- [Goal]:
Rewrite every line of the entries, changing each "Screen dimensions" to "Display size" and leaving everything else as it stands.

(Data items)
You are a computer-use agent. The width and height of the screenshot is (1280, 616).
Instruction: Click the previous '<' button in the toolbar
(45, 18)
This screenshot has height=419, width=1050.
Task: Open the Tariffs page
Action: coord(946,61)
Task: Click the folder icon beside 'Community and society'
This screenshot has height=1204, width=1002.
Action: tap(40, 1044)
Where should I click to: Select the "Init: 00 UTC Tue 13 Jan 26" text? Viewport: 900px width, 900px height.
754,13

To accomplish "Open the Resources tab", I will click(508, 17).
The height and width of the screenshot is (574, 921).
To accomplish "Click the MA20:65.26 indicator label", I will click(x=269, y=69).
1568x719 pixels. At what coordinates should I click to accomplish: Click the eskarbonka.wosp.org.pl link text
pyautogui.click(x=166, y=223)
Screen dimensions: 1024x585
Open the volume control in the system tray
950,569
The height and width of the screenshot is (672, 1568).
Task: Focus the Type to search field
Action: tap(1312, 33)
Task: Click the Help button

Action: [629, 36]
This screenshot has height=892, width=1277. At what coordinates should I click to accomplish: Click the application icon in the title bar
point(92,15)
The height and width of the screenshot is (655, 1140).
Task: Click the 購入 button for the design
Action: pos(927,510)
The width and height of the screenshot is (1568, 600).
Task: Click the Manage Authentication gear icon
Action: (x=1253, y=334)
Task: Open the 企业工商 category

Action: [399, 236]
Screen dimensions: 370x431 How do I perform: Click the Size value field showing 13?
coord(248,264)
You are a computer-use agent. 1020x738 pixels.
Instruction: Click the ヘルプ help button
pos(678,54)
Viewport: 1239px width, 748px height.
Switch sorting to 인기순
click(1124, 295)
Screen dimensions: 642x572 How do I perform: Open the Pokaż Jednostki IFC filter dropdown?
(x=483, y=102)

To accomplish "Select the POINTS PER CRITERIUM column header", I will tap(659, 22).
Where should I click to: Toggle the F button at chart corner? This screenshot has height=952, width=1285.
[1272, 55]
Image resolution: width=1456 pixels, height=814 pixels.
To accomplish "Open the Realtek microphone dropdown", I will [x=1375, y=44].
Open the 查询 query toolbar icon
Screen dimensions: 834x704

- [Exercise response]:
You are a computer-use agent. The width and height of the screenshot is (1280, 616).
Instruction: Click the previous '<' button in the toolbar
(45, 18)
This screenshot has height=419, width=1050.
Task: Open the Tariffs page
Action: coord(946,61)
Task: Click the folder icon beside 'Community and society'
This screenshot has height=1204, width=1002.
Action: tap(40, 1044)
Where should I click to: Select the "Init: 00 UTC Tue 13 Jan 26" text? Viewport: 900px width, 900px height.
754,13

To accomplish "Open the Resources tab", I will click(508, 17).
The height and width of the screenshot is (574, 921).
To accomplish "Click the MA20:65.26 indicator label", I will click(x=269, y=69).
1568x719 pixels. At what coordinates should I click to accomplish: Click the eskarbonka.wosp.org.pl link text
pyautogui.click(x=166, y=223)
Display size: 1024x585
Open the volume control in the system tray
950,569
The height and width of the screenshot is (672, 1568).
Task: Focus the Type to search field
Action: tap(1312, 33)
Task: Click the Help button

Action: [629, 36]
This screenshot has height=892, width=1277. At what coordinates should I click to accomplish: Click the application icon in the title bar
point(92,15)
The height and width of the screenshot is (655, 1140).
Task: Click the 購入 button for the design
Action: pos(927,510)
The width and height of the screenshot is (1568, 600).
Task: Click the Manage Authentication gear icon
Action: (x=1253, y=334)
Task: Open the 企业工商 category

Action: [399, 236]
Display size: 370x431 How do I perform: Click the Size value field showing 13?
coord(248,264)
You are a computer-use agent. 1020x738 pixels.
Instruction: Click the ヘルプ help button
pos(678,54)
Viewport: 1239px width, 748px height.
Switch sorting to 인기순
click(1124, 295)
Display size: 642x572 How do I perform: Open the Pokaż Jednostki IFC filter dropdown?
(x=483, y=102)

To accomplish "Select the POINTS PER CRITERIUM column header", I will tap(659, 22).
Where should I click to: Toggle the F button at chart corner? This screenshot has height=952, width=1285.
[1272, 55]
Image resolution: width=1456 pixels, height=814 pixels.
To accomplish "Open the Realtek microphone dropdown", I will [x=1375, y=44].
Open the 查询 query toolbar icon
Display size: 834x704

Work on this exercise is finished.